We have an opportunity to put this matter right. I think that we owe a duty to the public to restore confidence in a system in which increasingly, day by day, they have less confidence as a result of the exposure of practices that, frankly, should not be allowed.

Another prison about which I raised a number of concerns during my time as chief inspector was Wormwood Scrubs. Although there was no case of manslaughter, there was extraordinarily bad behaviour by staff, brutality of prisoners and, over a number of years, management failure on a scale that I simply could not believe. When the Prison Service held inquiries into Wormwood Scrubs, to which I was able to give a volley of evidence, I discovered that, again, those inquiries were internal. Although I had given evidence to one myself, I was never notified of the result, and eventually I was forced to ask Questions in this House on 20 November to find out what had happened to the reports. I did not get an answer and so the other day I asked again. I received the Answer today, which I suppose is good timing.

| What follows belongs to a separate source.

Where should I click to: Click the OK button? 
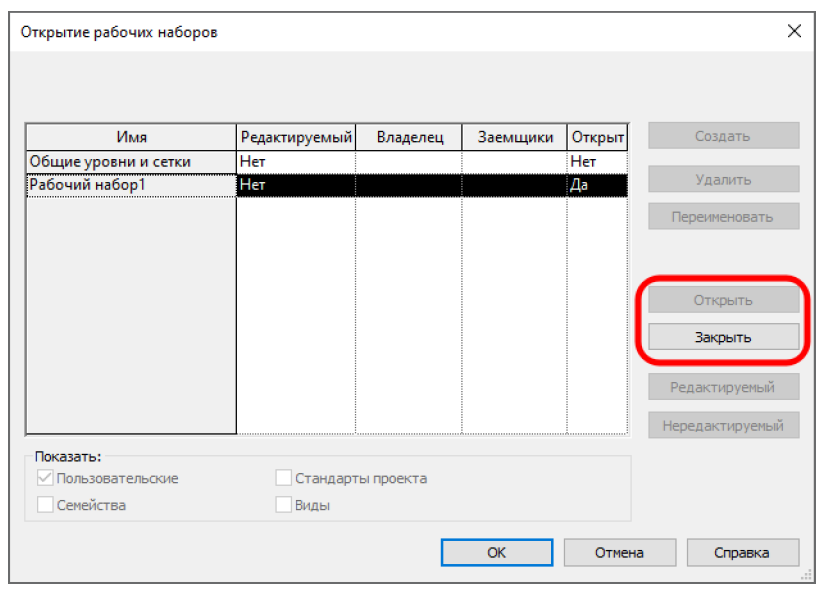point(496,552)
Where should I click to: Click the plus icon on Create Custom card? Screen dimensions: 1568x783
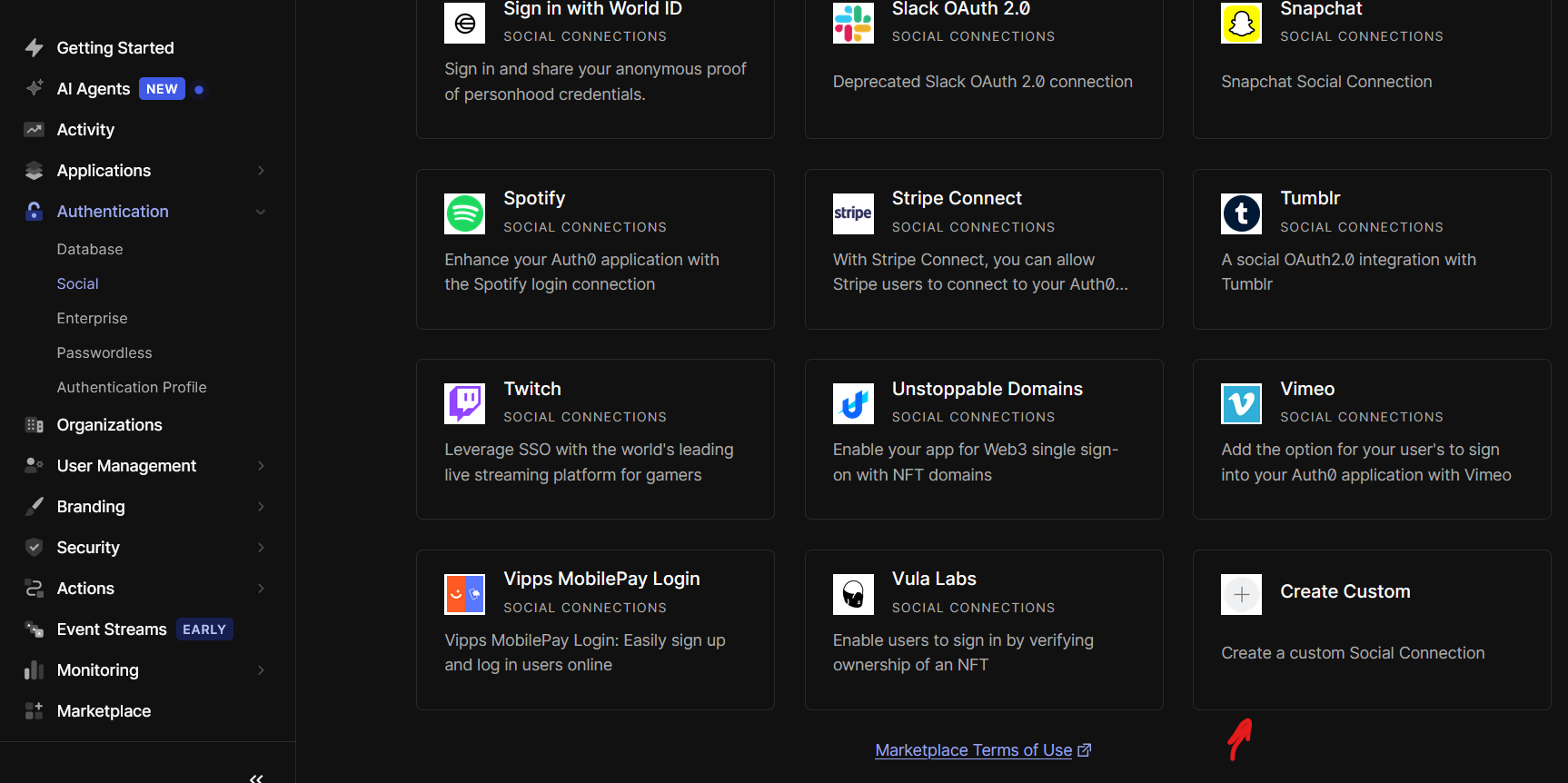click(1241, 594)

My Question was whether, during the period December 1992 to April 1998, any of the management team faced any form of disciplinary action arising out of the violence against inmates of the prison. I was told that one member of staff was investigated and appropriate action was taken, but that is not specified.

I mention that because, frankly, that is the quality of the results under the current system of dealing with these matters. It is a system of so-called independent inquiries, supervision by the non-statutory Prisons and Probation Ombudsman, and public inquiries, of which there has been only one, and that had to be forced out of the Government by your Lordships’ House. If the Government seriously pretend that the current position is adequate, they should reflect on what that says to people who are thinking seriously about what should happen now.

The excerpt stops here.